Doch das Elterngeld ist aktuell nicht nur ungerecht, es ist auch nicht feministisch. Nur jeder zweite Vater nimmt überhaupt Elternzeit, oft sind es nur zwei Monate. Eine Reform könnte das ändern: Nur dann, wenn beide Elternteile gleich viel Elternzeit nähmen, würde noch die volle Summe ausgezahlt werden. Wer das nicht will, müsste auf ein paar Monate Elterngeld verzichten.
Jede Familie kann tun und lassen, was sie möchte, aber nicht jedes Familienmodell muss vom Staat subventioniert werden. Die Bundesregierung will mehr Frauen aus der Teilzeit holen. Oft beginnt die ungleiche Aufteilung der Care-Arbeit aber nach der Geburt des Kindes. Wenn es die Regierung ernst meint, muss sie aufhören, Hausfrauenehen schon beim Elterngeld zu fördern. Bei einem feministischen Sparplan bliebe zudem genug Geld übrig, um das Elterngeld für Menschen mit niedrigem Einkommen sogar zu erhöhen.

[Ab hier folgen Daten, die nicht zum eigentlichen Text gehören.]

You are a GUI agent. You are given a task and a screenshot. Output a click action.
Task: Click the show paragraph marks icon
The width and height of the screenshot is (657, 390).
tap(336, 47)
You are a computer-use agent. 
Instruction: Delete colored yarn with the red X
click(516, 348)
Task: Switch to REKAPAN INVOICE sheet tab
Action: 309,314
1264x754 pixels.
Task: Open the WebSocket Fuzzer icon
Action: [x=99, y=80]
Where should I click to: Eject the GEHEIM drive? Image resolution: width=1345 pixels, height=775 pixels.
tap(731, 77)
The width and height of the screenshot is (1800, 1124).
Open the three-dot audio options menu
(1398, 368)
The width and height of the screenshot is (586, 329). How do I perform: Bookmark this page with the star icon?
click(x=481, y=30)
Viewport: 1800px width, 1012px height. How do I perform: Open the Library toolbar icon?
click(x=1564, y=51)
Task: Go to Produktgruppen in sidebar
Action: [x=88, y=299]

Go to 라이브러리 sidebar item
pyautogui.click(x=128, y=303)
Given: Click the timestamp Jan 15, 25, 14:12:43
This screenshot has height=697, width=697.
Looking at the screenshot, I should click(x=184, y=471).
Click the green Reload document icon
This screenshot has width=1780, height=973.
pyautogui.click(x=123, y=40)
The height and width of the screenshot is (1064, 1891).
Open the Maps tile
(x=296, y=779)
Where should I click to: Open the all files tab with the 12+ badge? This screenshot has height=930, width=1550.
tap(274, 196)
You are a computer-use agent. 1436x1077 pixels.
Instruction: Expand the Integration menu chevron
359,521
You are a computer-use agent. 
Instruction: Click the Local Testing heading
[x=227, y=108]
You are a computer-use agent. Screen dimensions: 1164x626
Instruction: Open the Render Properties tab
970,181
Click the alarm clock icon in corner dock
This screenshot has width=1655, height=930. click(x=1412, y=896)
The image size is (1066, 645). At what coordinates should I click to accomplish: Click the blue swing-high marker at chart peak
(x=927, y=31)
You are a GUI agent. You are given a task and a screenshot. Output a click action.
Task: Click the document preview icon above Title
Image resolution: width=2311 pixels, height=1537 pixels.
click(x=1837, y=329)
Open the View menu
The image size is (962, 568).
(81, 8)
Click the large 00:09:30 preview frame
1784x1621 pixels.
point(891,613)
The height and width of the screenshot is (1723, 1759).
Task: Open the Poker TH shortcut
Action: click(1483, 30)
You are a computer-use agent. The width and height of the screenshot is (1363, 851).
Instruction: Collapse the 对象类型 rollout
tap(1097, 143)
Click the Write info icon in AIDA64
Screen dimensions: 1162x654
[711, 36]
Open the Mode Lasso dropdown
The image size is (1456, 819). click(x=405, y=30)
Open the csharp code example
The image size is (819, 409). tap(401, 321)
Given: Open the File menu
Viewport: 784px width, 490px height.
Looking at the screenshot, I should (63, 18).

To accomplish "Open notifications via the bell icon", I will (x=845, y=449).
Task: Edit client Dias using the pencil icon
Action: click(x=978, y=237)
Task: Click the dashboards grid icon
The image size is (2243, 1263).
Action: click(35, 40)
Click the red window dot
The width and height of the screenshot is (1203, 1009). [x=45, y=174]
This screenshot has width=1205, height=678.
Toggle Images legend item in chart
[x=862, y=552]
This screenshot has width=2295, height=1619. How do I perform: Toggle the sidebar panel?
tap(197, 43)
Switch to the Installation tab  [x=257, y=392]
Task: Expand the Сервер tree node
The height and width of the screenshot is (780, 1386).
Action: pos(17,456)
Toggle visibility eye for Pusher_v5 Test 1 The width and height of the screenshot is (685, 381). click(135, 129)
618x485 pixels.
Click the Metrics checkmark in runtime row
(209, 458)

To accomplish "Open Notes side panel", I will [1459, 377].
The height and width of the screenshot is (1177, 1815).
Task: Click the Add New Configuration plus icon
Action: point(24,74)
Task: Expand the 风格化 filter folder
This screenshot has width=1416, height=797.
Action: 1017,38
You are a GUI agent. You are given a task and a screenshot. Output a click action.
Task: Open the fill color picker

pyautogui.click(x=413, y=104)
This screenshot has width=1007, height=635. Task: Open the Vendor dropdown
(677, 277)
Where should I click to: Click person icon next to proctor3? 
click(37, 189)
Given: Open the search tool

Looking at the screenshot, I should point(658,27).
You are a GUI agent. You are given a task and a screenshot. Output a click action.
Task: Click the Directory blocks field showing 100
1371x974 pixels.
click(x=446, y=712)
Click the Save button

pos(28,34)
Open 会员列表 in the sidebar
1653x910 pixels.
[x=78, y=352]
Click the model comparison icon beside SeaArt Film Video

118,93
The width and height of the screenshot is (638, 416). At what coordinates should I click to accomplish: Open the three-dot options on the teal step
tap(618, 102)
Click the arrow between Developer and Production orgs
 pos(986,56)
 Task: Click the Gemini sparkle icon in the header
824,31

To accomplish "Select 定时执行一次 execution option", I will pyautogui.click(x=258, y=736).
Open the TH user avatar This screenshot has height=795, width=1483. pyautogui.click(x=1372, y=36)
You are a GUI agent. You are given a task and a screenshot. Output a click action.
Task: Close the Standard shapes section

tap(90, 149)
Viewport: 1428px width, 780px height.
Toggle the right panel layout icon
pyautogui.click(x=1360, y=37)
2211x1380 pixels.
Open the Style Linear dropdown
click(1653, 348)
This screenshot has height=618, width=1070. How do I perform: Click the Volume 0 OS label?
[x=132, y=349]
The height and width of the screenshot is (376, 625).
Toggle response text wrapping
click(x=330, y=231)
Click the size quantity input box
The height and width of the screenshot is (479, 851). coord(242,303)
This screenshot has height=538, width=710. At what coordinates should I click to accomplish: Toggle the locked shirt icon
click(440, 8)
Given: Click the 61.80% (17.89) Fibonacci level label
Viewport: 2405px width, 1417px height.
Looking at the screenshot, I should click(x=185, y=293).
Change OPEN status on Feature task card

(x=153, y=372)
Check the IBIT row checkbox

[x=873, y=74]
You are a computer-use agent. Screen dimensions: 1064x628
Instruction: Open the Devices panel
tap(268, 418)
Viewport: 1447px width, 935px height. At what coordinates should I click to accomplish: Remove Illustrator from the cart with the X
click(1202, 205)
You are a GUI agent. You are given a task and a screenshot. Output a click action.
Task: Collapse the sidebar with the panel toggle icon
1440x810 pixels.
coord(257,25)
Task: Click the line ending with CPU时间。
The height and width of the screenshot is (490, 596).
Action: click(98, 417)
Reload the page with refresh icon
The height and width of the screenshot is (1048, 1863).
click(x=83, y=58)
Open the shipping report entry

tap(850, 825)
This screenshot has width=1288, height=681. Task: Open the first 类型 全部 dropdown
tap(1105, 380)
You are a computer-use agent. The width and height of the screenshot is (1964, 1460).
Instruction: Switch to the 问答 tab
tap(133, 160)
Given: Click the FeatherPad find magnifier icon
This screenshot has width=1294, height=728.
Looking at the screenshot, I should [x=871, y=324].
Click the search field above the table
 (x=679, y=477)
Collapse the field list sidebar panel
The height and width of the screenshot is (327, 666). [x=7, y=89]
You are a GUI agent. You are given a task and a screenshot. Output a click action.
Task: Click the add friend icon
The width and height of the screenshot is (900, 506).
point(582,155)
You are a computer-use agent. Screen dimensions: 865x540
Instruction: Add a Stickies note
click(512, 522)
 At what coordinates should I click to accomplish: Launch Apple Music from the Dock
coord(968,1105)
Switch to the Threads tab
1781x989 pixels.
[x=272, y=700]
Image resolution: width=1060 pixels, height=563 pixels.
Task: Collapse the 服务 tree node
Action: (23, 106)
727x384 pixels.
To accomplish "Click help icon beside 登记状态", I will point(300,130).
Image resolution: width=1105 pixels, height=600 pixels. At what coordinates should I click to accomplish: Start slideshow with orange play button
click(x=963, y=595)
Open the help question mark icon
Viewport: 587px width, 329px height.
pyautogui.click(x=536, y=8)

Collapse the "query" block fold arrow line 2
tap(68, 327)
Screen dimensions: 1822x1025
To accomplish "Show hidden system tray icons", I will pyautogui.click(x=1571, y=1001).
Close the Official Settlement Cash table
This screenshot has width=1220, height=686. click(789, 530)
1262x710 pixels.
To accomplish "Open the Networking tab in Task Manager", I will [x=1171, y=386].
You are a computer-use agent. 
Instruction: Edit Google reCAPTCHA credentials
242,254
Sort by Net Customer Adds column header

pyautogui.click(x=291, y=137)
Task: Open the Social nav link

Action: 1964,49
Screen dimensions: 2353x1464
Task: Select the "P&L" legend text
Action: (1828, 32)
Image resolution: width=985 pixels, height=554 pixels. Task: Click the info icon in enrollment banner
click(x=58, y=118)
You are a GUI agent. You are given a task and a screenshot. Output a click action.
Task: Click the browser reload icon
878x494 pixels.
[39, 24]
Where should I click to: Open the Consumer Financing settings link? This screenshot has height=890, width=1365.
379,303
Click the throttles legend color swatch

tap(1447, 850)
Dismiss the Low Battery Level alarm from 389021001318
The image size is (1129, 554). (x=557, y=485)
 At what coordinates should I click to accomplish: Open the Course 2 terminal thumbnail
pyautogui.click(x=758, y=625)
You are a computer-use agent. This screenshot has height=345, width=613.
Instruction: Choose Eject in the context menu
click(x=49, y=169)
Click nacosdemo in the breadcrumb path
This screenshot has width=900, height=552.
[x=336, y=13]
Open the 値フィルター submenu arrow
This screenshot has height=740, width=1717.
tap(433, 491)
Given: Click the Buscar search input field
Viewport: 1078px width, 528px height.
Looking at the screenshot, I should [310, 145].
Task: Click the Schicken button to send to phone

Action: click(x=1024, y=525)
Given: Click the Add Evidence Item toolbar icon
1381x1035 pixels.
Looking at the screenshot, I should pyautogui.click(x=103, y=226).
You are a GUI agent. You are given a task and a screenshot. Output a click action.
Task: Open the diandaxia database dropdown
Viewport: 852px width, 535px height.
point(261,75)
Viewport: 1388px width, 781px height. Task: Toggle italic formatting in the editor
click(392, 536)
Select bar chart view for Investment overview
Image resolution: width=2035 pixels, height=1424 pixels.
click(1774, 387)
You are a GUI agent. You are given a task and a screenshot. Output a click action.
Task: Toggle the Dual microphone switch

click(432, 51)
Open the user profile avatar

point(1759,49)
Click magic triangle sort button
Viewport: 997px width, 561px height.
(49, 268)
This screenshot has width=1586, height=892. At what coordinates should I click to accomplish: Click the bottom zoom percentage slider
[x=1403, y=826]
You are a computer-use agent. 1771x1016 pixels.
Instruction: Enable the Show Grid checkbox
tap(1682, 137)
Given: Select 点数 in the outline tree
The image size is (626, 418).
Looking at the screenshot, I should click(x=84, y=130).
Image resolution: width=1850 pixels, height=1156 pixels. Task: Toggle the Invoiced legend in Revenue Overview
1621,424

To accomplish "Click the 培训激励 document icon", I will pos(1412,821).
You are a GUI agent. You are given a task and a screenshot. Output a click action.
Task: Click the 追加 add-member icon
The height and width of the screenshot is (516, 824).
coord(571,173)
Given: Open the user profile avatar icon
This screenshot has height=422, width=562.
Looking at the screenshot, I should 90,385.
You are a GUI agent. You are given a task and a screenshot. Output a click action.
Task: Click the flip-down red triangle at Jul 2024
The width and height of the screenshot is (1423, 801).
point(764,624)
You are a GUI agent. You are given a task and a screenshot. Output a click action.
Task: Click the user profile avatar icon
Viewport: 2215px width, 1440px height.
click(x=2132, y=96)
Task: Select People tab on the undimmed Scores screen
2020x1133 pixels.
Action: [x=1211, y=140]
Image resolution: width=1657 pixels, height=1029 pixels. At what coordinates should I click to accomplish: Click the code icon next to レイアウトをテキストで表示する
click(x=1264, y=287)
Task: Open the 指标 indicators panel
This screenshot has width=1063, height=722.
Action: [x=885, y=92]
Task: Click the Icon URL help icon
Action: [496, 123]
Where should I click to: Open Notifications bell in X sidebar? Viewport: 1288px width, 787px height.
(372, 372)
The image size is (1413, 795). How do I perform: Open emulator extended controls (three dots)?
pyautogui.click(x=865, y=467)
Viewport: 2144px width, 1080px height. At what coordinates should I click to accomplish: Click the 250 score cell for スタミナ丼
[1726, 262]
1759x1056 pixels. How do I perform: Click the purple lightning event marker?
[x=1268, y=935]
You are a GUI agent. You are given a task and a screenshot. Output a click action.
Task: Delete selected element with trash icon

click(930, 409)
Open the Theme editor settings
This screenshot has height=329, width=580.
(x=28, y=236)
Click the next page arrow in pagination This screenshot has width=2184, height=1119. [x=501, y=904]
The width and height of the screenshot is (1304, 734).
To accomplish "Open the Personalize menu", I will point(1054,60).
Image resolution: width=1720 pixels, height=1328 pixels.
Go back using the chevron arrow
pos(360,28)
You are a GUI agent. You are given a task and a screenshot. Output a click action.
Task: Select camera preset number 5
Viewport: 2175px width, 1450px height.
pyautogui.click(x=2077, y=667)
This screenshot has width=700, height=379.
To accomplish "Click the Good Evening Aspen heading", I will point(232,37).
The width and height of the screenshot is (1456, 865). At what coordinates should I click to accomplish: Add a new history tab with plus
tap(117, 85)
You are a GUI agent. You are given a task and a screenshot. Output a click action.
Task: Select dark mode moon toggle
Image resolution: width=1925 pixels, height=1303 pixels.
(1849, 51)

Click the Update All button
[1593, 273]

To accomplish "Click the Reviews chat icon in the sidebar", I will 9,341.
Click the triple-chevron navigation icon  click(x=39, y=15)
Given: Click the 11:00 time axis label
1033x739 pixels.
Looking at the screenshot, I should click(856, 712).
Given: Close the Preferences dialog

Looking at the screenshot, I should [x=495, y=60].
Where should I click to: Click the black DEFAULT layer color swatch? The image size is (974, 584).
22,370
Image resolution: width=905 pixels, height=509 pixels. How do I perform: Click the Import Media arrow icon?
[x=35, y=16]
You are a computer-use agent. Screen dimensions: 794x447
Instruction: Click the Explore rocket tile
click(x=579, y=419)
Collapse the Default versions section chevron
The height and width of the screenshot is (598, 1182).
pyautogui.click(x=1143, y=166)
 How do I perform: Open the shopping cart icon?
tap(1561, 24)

Eine Reform des Elterngelds wird nicht einfach. Und die Empörung, die einsetzt, bevor ein Vorschlag auf dem Tisch liegt, zeigt: Die, die etwas zu verlieren haben, sind laut. Im Streit über „Demokratie leben!“ hat Karin Prien gezeigt, dass sie Konflikte nicht scheut. Für eine mutige Reform, die mehr ist als die Exekution des Sparzwangs, muss sie sich nun mit Gutverdienenden und Konservativen anlegen.